=== Section Start ===
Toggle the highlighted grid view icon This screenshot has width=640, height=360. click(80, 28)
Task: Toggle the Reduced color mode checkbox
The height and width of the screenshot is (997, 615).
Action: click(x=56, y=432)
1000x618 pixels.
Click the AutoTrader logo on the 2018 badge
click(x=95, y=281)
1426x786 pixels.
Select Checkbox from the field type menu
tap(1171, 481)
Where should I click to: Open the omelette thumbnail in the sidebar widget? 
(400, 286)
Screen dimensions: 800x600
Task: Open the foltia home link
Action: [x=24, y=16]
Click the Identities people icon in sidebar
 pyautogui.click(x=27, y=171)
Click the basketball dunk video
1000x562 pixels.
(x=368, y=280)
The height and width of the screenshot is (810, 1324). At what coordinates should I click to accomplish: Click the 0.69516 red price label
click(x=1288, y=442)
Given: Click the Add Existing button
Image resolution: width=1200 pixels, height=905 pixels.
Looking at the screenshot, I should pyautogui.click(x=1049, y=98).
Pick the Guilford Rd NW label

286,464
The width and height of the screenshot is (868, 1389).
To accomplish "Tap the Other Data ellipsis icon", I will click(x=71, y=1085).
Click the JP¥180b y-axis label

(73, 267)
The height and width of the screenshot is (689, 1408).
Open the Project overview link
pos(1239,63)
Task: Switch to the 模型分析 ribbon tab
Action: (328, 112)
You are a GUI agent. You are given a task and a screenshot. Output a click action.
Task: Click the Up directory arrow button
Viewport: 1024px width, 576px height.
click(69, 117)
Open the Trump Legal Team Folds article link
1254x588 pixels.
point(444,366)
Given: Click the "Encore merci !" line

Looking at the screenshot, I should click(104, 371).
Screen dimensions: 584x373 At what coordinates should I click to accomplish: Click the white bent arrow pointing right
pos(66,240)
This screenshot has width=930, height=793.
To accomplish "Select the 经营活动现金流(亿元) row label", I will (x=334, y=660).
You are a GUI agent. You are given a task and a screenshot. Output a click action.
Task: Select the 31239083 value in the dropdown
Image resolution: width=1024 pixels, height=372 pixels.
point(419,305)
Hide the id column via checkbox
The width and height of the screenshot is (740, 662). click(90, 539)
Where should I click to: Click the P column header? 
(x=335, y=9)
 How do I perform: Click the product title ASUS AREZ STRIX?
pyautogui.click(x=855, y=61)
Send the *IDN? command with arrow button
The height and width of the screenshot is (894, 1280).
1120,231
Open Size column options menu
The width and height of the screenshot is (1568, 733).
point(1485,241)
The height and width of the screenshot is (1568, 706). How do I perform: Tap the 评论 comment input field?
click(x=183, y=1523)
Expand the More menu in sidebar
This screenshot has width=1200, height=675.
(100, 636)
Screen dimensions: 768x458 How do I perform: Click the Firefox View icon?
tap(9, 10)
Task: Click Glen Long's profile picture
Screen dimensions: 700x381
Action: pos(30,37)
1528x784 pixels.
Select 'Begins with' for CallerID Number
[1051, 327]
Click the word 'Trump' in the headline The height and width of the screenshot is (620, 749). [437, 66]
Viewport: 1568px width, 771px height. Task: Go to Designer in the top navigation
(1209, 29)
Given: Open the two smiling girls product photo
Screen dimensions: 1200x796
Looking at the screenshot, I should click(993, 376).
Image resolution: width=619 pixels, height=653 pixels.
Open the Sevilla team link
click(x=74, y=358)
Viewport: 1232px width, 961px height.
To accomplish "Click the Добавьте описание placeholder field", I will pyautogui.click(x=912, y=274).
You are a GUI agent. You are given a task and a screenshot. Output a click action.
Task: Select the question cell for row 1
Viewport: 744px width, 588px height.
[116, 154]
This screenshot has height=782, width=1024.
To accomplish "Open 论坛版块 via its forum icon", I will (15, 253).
=== Section End ===
#### Exercise aim:
All that is wanted is an exact copy of the lines above from the one with "Click the AutoTrader logo on the 2018 badge" through the one with "Given: Click the Add Existing button", with both ends included.

#### Answer space:
Click the AutoTrader logo on the 2018 badge
click(x=95, y=281)
1426x786 pixels.
Select Checkbox from the field type menu
tap(1171, 481)
Where should I click to: Open the omelette thumbnail in the sidebar widget? 
(400, 286)
Screen dimensions: 800x600
Task: Open the foltia home link
Action: [x=24, y=16]
Click the Identities people icon in sidebar
 pyautogui.click(x=27, y=171)
Click the basketball dunk video
1000x562 pixels.
(x=368, y=280)
The height and width of the screenshot is (810, 1324). At what coordinates should I click to accomplish: Click the 0.69516 red price label
click(x=1288, y=442)
Given: Click the Add Existing button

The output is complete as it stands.